Reproduce everything from "Perhaps they will" down to "the Russian state." in the passage on Alex Salmond below, word for word.

### [Source passage]
--- --- ---

This, of course, is the same Alex Salmond, whose self-titled television chat show airs on the Kremlin-backed RT station and whose decision to align himself with the broadcaster has come in for intense scrutiny before now.
There are plenty of Salmond supporters who seem prepared to accept the former SNP leader with a clean slate; who are willing to see past his recent controversies and put their faith in the political nous which took the Scottish independence movement closer than it has ever come to achieving his life’s ambition.
Perhaps they will also be content to bat off his softly softly approach to a regime whose human rights abuses, hacking misadventures, foreign election interference – amid a host of other issues – put it at odds with most western democracies.
But plenty others will question his timidity in this case and the appropriateness of his relationships with RT and the Russian state.
His new guise finds him increasingly at odds with the political establishment in this country and he has shown no qualms in squaring up to his domestic rivals.
In the same interview on Wednesday morning, he took a swipe at his successor, saying she had shown insufficient urgency in her pursuit of independence over the last five years.

--- --- ---

### [Extracted entries]
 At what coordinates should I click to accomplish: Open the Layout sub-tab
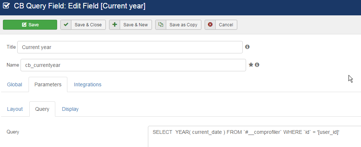[15, 109]
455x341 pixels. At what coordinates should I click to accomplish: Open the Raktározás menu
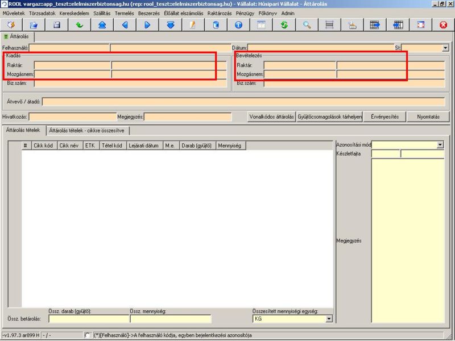pyautogui.click(x=220, y=13)
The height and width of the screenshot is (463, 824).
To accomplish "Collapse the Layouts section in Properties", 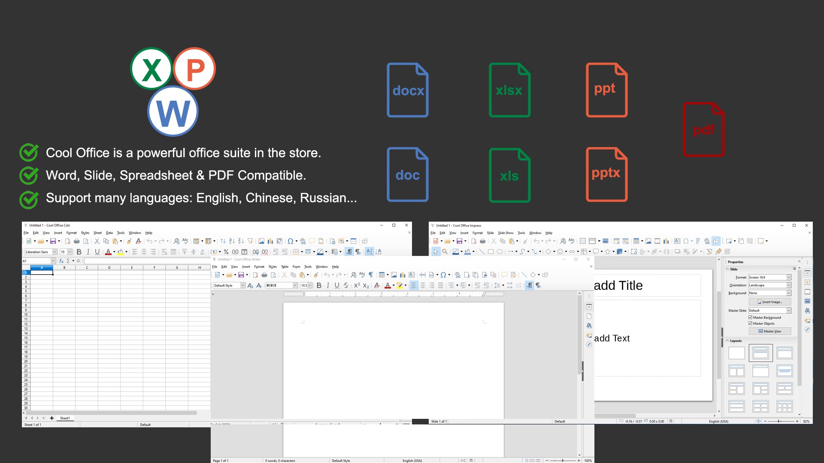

--- --- ---

### [Answer to the exercise]
Perhaps they will also be content to bat off his softly softly approach to a regime whose human rights abuses, hacking misadventures, foreign election interference – amid a host of other issues – put it at odds with most western democracies.
But plenty others will question his timidity in this case and the appropriateness of his relationships with RT and the Russian state.